Thurston: With the HPE toolsets, we’re able to set things such as policies. Today, we’re at Platform 2.5 really, and the inflection that takes us on to the third platform is the policy automation. This is one part that HPE OneView allows us to do across the board. 

It’s policies on our storage resources, policies on our compute resources, and again, policies on non-technology, so quotas on public cloud, and those types of things. It enables us to leverage the software-defined infrastructure that we have underneath to set the policies that define the operational windows that we want our infrastructure to work in, the decisions it’s allowed to make itself within that, and we’ll just let it go. We really want to take IT from “high touch” to “low touch,” that we can do today with policy, and potentially, in the future with infrastructure as code, to “no touch.” 

Gardner: As you say, we are at Platform 2.5, heading rapidly towards Platform 3. Do you have some examples you can point to, customers of yours and HPE’s, and describe how a hybrid IT environment translates into enablement and business benefits and perhaps even economic benefits? 

Time is money

Thurston: The University of Wolverhampton is one of our customers, where we’ve taken this journey with them with HPE, with hyper-converged platforms, and created a hybrid environment for them. 

Today, the hybrid environment means that we’re wholly virtualized on HPE hyper-converged platform. We’ve rolled the solutions out across their campus. Where we normally would have had disparate clouds, we now have a single plane controlled by OneView that enables them to balance all the workloads across the whole campus, all of their departments. It’s bringing them new capabilities, such as agility, so they can now react a lot quicker. 

Before, a lot of the departments were coming to them with requirements, but those requirements were taking 12 to 16 weeks to actually fulfill. Now, we can do these things from the technology perspective within hours, and the whole process within days. We’re talking a factor of 10 here in reduction of time to actually produce services. 

As they say, success breeds success. Once someone sees what the other department is able to do, that generates more questions, more requests, and it becomes a self-fulfilling prophecy. 
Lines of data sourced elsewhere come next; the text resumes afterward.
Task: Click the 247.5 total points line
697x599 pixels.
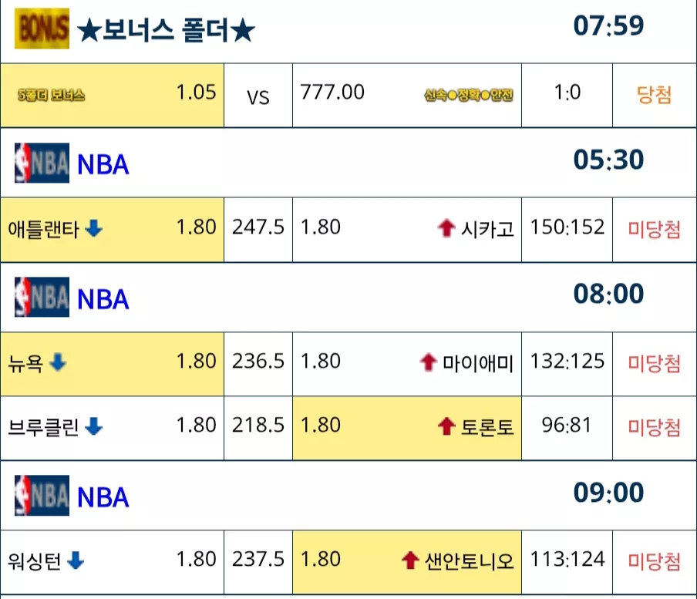Action: click(258, 227)
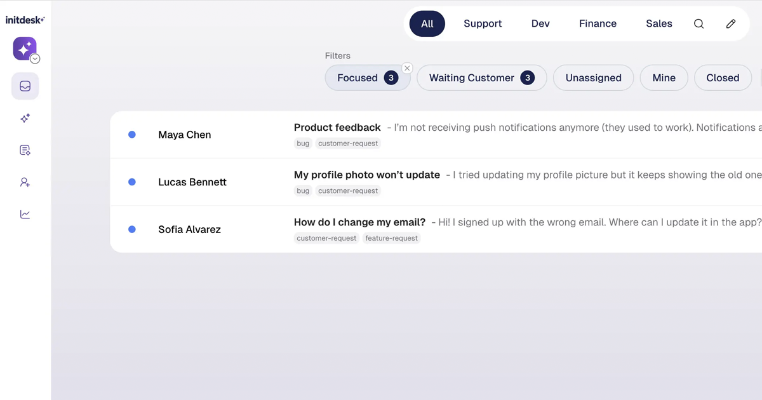This screenshot has height=400, width=762.
Task: Toggle the Waiting Customer filter
Action: click(x=481, y=77)
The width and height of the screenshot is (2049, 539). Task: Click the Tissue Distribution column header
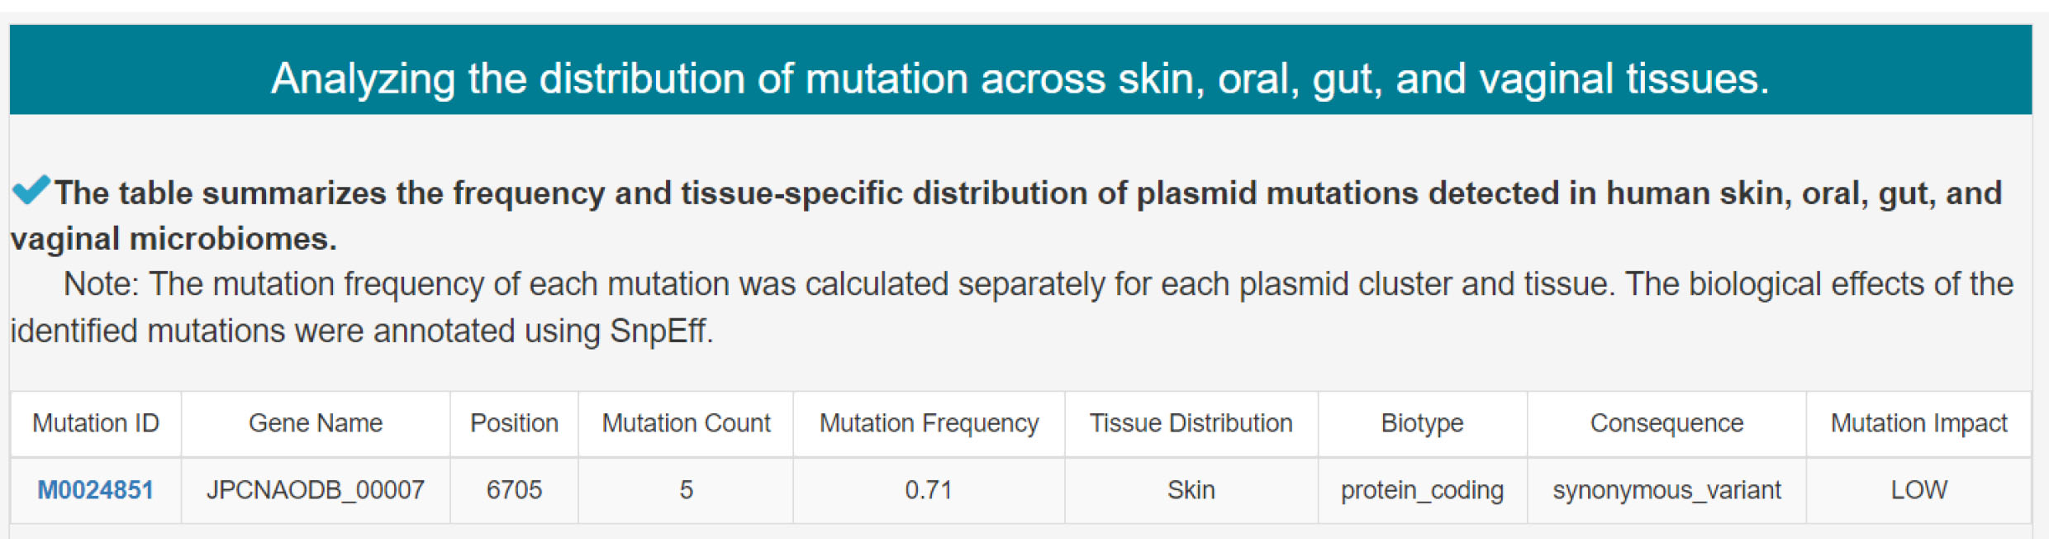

We’re working with them to enable the next phase of this project. That is to leverage the hyper-scale of public clouds, but again, in a more controlled environment. Today, they’re used to the platform. That’s all embedded in. They are reaping the benefits of that from mainly an agility perspective. From an operational perspective, they are reaping the benefits of vastly reduced system, and more importantly, storage administration. 

Storage administrations have had 85 percent savings on their time required to administer the storage by having it wholly virtualized, which is fantastic from their perspective. It means they can concentrate more on developing the next phase, which is embracing or taking this ideology out to the public cloud.

Gardner: Let’s look to the future before we wrap this up. What would you like to see, not necessarily from HPE, but what can the vendors, the suppliers, or the public-cloud providers do to help you make that hybrid IT equation work better? 

Thurston: A lot of our mainstream customers always think that they’re late into adoption, but typically, they’re late into adoption because they’re waiting to see what becomes either a de-facto standard that is winning in the market, or they’re looking for bodies to create standards. Interoperability between platforms and standards is really the key to driving better adoption.

Today with AWS, Azure, etc., there’s no real compatibility that we can take from them. We can only abstract things further up. This is why I think platform as a service, things like Cloud Foundry and open platforms will, for those forward thinkers who want to adopt the hybrid IT, become the future platforms of choice.

Gardner: It sounds like what you are asking for is a multi-cloud set of options that actually works and is attainable. 

Thurston: It’s like networking, with Ethernet. We have had a standard, everyone adheres to it, and it’s a commodity. Everyone says public cloud is a commodity. It is, but unfortunately what we don’t have is the interoperability of the other standards, such as we find in networking. That’s what we need to drive better adoption, moving forward.